WHAT TO WORK ON:
Reproduce verbatim the lines of the material from the one containing "Identify the location of feature-description-line-1: Secure" through the one containing "(694, 186).", both included. Give those lines and nothing else.

MATERIAL SHOWN:
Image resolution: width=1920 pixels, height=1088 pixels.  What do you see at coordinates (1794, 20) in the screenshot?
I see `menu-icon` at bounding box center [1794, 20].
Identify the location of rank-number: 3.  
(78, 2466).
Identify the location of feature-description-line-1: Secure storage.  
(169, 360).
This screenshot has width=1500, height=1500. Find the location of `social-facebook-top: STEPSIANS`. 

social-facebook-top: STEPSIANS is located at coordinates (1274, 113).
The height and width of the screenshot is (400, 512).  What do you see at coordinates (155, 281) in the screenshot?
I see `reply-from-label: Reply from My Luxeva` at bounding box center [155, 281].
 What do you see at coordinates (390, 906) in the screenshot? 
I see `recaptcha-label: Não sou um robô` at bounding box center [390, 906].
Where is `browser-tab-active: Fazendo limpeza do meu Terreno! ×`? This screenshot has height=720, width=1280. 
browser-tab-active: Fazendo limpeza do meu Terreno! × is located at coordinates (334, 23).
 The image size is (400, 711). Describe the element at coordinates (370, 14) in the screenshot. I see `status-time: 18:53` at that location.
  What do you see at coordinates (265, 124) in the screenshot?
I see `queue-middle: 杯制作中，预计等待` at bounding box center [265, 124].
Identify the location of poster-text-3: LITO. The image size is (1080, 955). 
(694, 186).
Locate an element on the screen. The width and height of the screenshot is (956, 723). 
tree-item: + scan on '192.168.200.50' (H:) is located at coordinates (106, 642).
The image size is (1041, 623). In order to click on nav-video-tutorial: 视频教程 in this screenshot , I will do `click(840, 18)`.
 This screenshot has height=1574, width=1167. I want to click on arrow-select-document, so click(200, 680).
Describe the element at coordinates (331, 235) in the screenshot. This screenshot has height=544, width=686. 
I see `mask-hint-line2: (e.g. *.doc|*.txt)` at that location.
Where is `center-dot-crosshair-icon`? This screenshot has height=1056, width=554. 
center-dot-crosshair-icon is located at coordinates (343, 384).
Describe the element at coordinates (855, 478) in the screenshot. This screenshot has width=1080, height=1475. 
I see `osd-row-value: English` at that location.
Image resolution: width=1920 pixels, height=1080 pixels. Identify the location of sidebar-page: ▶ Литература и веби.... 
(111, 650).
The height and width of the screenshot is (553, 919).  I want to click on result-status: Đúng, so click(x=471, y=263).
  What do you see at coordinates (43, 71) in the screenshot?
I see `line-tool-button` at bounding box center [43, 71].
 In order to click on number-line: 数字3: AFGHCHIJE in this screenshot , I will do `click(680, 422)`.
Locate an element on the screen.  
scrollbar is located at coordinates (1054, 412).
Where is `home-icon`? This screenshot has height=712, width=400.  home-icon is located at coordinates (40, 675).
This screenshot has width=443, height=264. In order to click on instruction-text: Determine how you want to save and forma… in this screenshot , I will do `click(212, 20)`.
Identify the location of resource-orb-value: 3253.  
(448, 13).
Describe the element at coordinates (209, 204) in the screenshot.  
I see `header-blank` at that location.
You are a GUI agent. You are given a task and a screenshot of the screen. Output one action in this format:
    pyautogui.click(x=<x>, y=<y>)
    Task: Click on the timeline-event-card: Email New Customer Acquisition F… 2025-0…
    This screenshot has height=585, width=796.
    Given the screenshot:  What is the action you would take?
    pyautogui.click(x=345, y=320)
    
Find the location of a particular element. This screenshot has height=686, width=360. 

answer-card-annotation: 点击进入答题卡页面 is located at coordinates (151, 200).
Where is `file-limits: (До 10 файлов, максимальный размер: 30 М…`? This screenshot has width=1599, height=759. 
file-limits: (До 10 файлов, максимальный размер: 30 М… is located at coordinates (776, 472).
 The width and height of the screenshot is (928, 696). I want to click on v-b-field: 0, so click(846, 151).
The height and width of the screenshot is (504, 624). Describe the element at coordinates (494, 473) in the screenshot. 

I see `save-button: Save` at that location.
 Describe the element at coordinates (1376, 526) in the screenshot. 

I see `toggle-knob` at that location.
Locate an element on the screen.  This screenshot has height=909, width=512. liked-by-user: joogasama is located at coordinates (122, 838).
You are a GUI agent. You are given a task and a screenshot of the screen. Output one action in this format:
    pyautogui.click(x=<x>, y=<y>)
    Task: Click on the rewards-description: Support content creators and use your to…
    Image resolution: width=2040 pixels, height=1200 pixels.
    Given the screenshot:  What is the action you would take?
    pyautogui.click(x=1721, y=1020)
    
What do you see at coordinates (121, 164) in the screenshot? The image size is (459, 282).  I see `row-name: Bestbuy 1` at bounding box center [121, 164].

YOUR RESPONSE:
Identify the location of feature-description-line-1: Secure storage.  
(169, 360).
This screenshot has width=1500, height=1500. Find the location of `social-facebook-top: STEPSIANS`. 

social-facebook-top: STEPSIANS is located at coordinates (1274, 113).
The height and width of the screenshot is (400, 512).  What do you see at coordinates (155, 281) in the screenshot?
I see `reply-from-label: Reply from My Luxeva` at bounding box center [155, 281].
 What do you see at coordinates (390, 906) in the screenshot? 
I see `recaptcha-label: Não sou um robô` at bounding box center [390, 906].
Where is `browser-tab-active: Fazendo limpeza do meu Terreno! ×`? This screenshot has height=720, width=1280. 
browser-tab-active: Fazendo limpeza do meu Terreno! × is located at coordinates (334, 23).
 The image size is (400, 711). Describe the element at coordinates (370, 14) in the screenshot. I see `status-time: 18:53` at that location.
  What do you see at coordinates (265, 124) in the screenshot?
I see `queue-middle: 杯制作中，预计等待` at bounding box center [265, 124].
Identify the location of poster-text-3: LITO. The image size is (1080, 955). 
(694, 186).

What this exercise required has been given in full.